# Description of the task
All entries below must be given again word for word.

[Data for this exercise Boundary: Start]

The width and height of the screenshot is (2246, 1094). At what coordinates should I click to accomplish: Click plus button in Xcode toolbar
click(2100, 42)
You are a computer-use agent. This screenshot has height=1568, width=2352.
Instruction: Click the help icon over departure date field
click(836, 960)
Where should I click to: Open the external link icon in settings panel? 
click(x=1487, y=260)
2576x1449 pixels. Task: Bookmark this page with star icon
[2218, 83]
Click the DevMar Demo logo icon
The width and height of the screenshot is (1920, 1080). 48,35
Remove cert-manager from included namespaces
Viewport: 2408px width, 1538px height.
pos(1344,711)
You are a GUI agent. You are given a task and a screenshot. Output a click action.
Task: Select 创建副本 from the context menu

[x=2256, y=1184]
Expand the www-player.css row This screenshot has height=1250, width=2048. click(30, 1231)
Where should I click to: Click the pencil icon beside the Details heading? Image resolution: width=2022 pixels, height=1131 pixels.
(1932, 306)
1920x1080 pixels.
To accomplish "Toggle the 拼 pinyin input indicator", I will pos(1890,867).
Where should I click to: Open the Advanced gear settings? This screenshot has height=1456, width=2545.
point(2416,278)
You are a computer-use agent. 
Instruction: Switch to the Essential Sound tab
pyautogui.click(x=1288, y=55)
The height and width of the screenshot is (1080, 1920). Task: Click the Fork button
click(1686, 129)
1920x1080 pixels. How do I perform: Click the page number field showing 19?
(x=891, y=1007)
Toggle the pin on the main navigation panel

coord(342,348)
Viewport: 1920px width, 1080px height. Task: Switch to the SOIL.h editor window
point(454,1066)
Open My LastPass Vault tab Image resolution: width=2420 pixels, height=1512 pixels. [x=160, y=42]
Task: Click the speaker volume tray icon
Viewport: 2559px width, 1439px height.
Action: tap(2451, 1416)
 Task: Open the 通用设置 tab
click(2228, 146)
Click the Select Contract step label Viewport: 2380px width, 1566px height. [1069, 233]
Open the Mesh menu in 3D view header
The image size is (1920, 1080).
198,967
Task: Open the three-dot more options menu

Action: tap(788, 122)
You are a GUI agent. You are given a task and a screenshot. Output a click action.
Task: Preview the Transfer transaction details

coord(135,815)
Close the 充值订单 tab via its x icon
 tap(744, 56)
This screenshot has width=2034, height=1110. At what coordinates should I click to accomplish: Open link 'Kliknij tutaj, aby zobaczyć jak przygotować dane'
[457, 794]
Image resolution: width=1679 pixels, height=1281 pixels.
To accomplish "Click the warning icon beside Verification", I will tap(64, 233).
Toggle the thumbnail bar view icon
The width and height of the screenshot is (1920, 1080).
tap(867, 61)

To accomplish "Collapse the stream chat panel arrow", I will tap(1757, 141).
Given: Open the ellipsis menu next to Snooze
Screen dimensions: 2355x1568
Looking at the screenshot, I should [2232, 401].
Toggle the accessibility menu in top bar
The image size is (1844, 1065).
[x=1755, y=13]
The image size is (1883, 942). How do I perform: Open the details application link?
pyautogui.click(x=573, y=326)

[Data for this exercise Boundary: End]

# Task result
The width and height of the screenshot is (2246, 1094). At what coordinates should I click to accomplish: Click plus button in Xcode toolbar
click(2100, 42)
You are a computer-use agent. This screenshot has height=1568, width=2352.
Instruction: Click the help icon over departure date field
click(836, 960)
Where should I click to: Open the external link icon in settings panel? 
click(x=1487, y=260)
2576x1449 pixels. Task: Bookmark this page with star icon
[2218, 83]
Click the DevMar Demo logo icon
The width and height of the screenshot is (1920, 1080). 48,35
Remove cert-manager from included namespaces
Viewport: 2408px width, 1538px height.
pos(1344,711)
You are a GUI agent. You are given a task and a screenshot. Output a click action.
Task: Select 创建副本 from the context menu

[x=2256, y=1184]
Expand the www-player.css row This screenshot has height=1250, width=2048. click(30, 1231)
Where should I click to: Click the pencil icon beside the Details heading? Image resolution: width=2022 pixels, height=1131 pixels.
(1932, 306)
1920x1080 pixels.
To accomplish "Toggle the 拼 pinyin input indicator", I will pos(1890,867).
Where should I click to: Open the Advanced gear settings? This screenshot has height=1456, width=2545.
point(2416,278)
You are a computer-use agent. 
Instruction: Switch to the Essential Sound tab
pyautogui.click(x=1288, y=55)
The height and width of the screenshot is (1080, 1920). Task: Click the Fork button
click(1686, 129)
1920x1080 pixels. How do I perform: Click the page number field showing 19?
(x=891, y=1007)
Toggle the pin on the main navigation panel

coord(342,348)
Viewport: 1920px width, 1080px height. Task: Switch to the SOIL.h editor window
point(454,1066)
Open My LastPass Vault tab Image resolution: width=2420 pixels, height=1512 pixels. [x=160, y=42]
Task: Click the speaker volume tray icon
Viewport: 2559px width, 1439px height.
Action: tap(2451, 1416)
 Task: Open the 通用设置 tab
click(2228, 146)
Click the Select Contract step label Viewport: 2380px width, 1566px height. [1069, 233]
Open the Mesh menu in 3D view header
The image size is (1920, 1080).
198,967
Task: Open the three-dot more options menu

Action: tap(788, 122)
You are a GUI agent. You are given a task and a screenshot. Output a click action.
Task: Preview the Transfer transaction details

coord(135,815)
Close the 充值订单 tab via its x icon
 tap(744, 56)
This screenshot has width=2034, height=1110. At what coordinates should I click to accomplish: Open link 'Kliknij tutaj, aby zobaczyć jak przygotować dane'
[457, 794]
Image resolution: width=1679 pixels, height=1281 pixels.
To accomplish "Click the warning icon beside Verification", I will tap(64, 233).
Toggle the thumbnail bar view icon
The width and height of the screenshot is (1920, 1080).
tap(867, 61)

To accomplish "Collapse the stream chat panel arrow", I will tap(1757, 141).
Given: Open the ellipsis menu next to Snooze
Screen dimensions: 2355x1568
Looking at the screenshot, I should [2232, 401].
Toggle the accessibility menu in top bar
The image size is (1844, 1065).
[x=1755, y=13]
The image size is (1883, 942). How do I perform: Open the details application link?
pyautogui.click(x=573, y=326)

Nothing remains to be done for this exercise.